First edition of ‘the greatest work in the history of science’ (PMM); ‘perhaps the greatest intellectual stride that it has ever been granted to any man to make’ (Einstein). The Principia elucidates the universal physical laws of gravitation and motion which lie behind phenomena described by Newton's predecessors Copernicus, Galileo and Kepler. Newton establishes the mathematical basis for the motion of bodies in unresisting space (the law of inertia); the motion of fluids and the effect of friction on bodies moving through fluids; and, most importantly, sets forth the law of universal gravitation and its unifying role in the cosmos. For the first time a single mathematical law could explain the motion of objects on earth as well as the phenomena of the heavens... It was this grand conception that produced a general revolution in human thought, equaled perhaps only by that following Darwin's Origin of Species’ (PMM). Newton’s scientific views were not seriously challenged until Einstein's theory of relativity and Planck's quantum theory, but his principles and methods remain essential for the solution of many scientific questions.

Halley encouraged Newton to write the Principia (Newton acknowledges his contribution in the preface) and saw the work through the press, even bearing the cost of printing, since the Royal Society's funds had been depleted. The printing history of the Principia is well documented, and two issues are distinguished, based on the two states of the title-page: one with a 2-line imprint, as here, and one with a 3-line imprint naming the bookseller Samuel Smith, each reflecting domestic versus foreign distribution. The Braune copy belongs to the issue for distribution in Britain (two-line imprint), traditionally designated the first; Halley and Newton sold it through a number of unnamed booksellers. The other, smaller, issue was largely turned over to Samuel Smith for distribution on the continent and required a cancel-title (three-line imprint).

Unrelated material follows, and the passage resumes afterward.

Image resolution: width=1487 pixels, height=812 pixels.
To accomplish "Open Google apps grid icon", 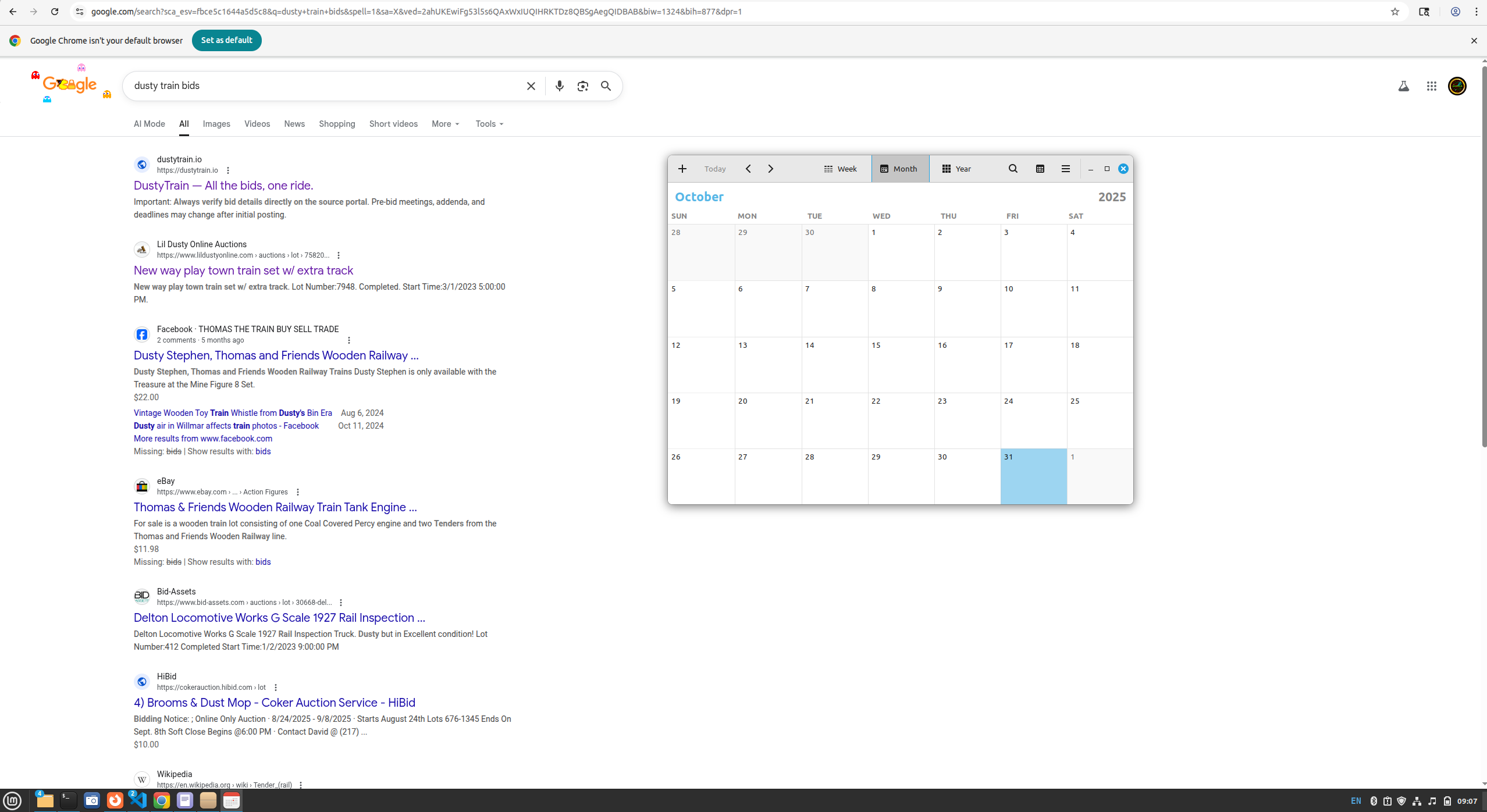I will pyautogui.click(x=1432, y=86).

The edition was divided between two compositors working concurrently, one setting the first two books, the other setting the third. W. Todd has identified a number of stop-press corrections, but they cannot be related to either issue. A fine, fresh copy.

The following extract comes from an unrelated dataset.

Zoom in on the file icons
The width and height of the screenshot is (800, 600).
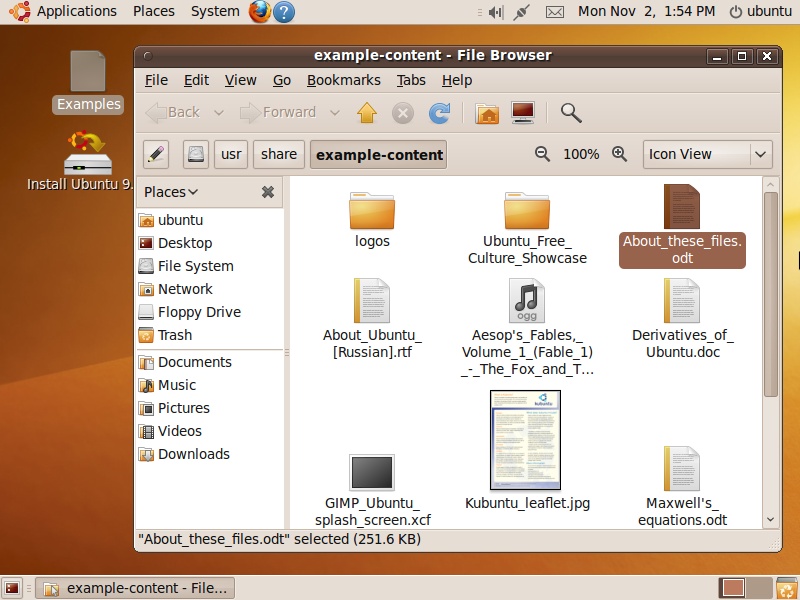click(619, 154)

Babson 10; Dibner 11; Grolier/Horblit 78 (‘the most influential scientific publication of the seventeenth century’); PMM 161; A.N.L. Munby, ‘The two title-pages of Newton's Principia’ in Notes and Records of the Royal Society 10 (1952); W. Todd's bibliography in Koyré & Cohen's ed. of Newton's Principia II, 851-3; Norman 1586 (3-line imprint title); PMM 161; Wallis 6; Wing N-1048.

Quarto (238 x 183mm). Folding engraving of cometary orbit tipped to p.296, numerous woodcut diagrams. Title in first state, uncancelled; P4 cancel correcting orientation of the diagram on verso, errata inserted before final blank Ooo4 (occasional light stain or spotting). Contemporary vellum, endleaves watermarked with tower and initials WK similar to Piccard on-line 101453 [Schweinfurt, 1688], title written at spine head, blue edges. Provenance: stamp and inscription removed from title.